We walked and walked taking in the sights, sounds, and smells of the night. We stopped in stores looking for a few more souvenirs,
checking back at El Chapulim from time to time to see if it was open. By 8pm we assumed that for whatever reason the restaurant would not be opening this night. We took a lap around town to see if there were any other eating establishments that caught our fancy, but it was evident what we really wanted to do, return to TacoQueto.
At 5pm TacoQueto had been deserted, but now it was crowded and bustling. Tables were filled with a mix of travelers, regulars, and friends and family of the cooks and servers.
|There was some drumming entertainment while we ate|
A woman standing near me wondered aloud if eating here would be worth the wait for a table. I turned and answered yes, maybe a little too enthusiastically because she seemed a bit nervous as I sang my taco praises.
Since I couldn’t get tacos off of my mind, I ordered four tacos. Two more chorizo-beef, a chicken, and a pork.
Shannon got a burrito this time.
He said it was yummy. He allowed me to try a bite of his beans to show me how yummy they were. The portions were generous, the food filling, and the price, less than $20.00.
We had passed the churro cart in town during our excursion by day. I lamented that it was closed as what could be better than tasting one of my favorite Latin American treats in Mexico? I was delighted to find that the cart must only be opened in the evenings.
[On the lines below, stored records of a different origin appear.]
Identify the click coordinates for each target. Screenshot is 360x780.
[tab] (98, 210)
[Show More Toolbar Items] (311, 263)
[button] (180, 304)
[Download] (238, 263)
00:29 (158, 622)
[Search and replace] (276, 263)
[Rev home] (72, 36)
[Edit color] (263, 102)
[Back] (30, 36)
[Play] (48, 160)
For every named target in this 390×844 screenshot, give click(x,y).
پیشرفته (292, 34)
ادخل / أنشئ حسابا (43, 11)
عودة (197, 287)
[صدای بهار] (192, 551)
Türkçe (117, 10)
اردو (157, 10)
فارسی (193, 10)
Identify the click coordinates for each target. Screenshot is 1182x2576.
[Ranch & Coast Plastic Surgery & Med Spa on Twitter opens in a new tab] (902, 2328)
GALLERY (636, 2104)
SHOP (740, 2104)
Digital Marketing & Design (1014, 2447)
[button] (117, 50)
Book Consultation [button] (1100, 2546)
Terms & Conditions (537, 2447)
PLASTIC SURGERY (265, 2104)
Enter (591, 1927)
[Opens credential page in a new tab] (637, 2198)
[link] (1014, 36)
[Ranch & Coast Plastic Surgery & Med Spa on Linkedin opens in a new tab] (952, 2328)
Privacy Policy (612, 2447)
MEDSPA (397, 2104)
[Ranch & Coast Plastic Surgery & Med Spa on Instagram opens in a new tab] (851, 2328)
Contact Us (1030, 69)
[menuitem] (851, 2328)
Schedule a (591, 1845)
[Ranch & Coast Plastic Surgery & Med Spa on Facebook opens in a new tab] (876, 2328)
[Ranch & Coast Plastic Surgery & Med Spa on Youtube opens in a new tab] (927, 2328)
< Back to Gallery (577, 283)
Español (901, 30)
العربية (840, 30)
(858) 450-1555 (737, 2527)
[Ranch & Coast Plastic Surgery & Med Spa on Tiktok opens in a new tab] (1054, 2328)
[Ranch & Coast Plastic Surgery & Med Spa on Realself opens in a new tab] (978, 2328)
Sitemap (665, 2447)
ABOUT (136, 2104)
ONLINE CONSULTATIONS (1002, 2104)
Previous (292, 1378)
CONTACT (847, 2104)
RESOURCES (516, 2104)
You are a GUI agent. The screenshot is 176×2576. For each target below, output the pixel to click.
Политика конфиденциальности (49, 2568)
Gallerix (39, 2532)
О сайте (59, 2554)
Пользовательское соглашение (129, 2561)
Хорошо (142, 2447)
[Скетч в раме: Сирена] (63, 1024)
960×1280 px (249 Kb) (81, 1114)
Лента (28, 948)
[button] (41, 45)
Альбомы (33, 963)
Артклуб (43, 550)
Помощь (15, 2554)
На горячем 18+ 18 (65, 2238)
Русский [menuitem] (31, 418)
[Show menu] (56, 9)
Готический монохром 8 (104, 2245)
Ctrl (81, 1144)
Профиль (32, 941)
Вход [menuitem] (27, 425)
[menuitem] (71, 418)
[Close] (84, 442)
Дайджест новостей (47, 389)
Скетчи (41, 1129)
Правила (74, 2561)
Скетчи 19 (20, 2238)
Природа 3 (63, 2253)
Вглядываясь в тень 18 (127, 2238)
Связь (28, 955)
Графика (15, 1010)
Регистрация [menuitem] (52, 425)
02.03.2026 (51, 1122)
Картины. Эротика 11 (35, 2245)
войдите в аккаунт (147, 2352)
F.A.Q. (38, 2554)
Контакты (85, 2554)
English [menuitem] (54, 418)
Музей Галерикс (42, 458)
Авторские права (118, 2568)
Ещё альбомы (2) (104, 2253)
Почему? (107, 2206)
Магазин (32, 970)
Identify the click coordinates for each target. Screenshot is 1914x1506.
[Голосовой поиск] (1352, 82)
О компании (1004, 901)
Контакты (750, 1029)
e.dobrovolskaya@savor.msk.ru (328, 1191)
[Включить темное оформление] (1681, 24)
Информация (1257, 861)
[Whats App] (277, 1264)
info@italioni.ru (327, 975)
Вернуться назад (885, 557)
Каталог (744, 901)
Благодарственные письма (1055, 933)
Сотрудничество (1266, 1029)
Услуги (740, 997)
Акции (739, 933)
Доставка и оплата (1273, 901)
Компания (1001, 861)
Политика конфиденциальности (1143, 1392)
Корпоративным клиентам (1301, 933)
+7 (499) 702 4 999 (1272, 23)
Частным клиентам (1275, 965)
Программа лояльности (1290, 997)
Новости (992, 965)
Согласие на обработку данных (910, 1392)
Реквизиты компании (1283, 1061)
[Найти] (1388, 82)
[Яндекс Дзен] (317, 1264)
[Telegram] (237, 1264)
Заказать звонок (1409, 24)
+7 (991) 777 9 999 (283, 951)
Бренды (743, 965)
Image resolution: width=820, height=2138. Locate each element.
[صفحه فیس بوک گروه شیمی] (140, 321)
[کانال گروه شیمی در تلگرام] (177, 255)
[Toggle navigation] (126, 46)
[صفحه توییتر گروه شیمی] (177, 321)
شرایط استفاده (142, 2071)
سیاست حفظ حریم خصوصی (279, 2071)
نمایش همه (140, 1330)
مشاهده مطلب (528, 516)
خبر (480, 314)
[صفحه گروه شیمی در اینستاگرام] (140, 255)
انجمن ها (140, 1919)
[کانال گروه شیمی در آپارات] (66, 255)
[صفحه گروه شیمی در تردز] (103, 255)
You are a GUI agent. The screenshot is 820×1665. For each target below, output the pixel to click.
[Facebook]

I would in fact be able to check eating churros in Mexico off of my food bucket list.
I had to wait for a while because just as we approached the cart, so did a large group of French travelers. The cart also served crepes. The French travelers, maybe because they missed home, each ordered a crepe.
Finally my time had come. These were not the rotating in a case, once frozen, dried out by a heat lamp churros of my childhood. I watched as one of the cart workers squeezed freshly made batter into the fryer, creating delicate churro rings.
The churros were scooped out, allowed to drain for a moment, then sprinkled with a generous amount of cinnamon- sugar.
A man, whose mustache only slightly outshone his cheerful smile, handed me my small sack of churro rings.
The churro rings were crispy on the outside while light and fluffy on the inside. Although I would argue that there is no such thing as a bad churro, I will admit that there are good churros and then there are great churros. These were great churros made all the more special because they were being eaten in a little town on an island in Mexico.
The next morning, with one last donut in hand,
we boarded the golf cart that would take us to the ferry
|Saying goodbye to the island|
that would take us to the van
that would take us to the airplane that would take us home again.
We loved our time on Holbox, and as with all trips, we lamented that our stay felt too brief. We departed Mexico grateful for our new wonderful memories of excellent food, perfect weather, and incredible experiences.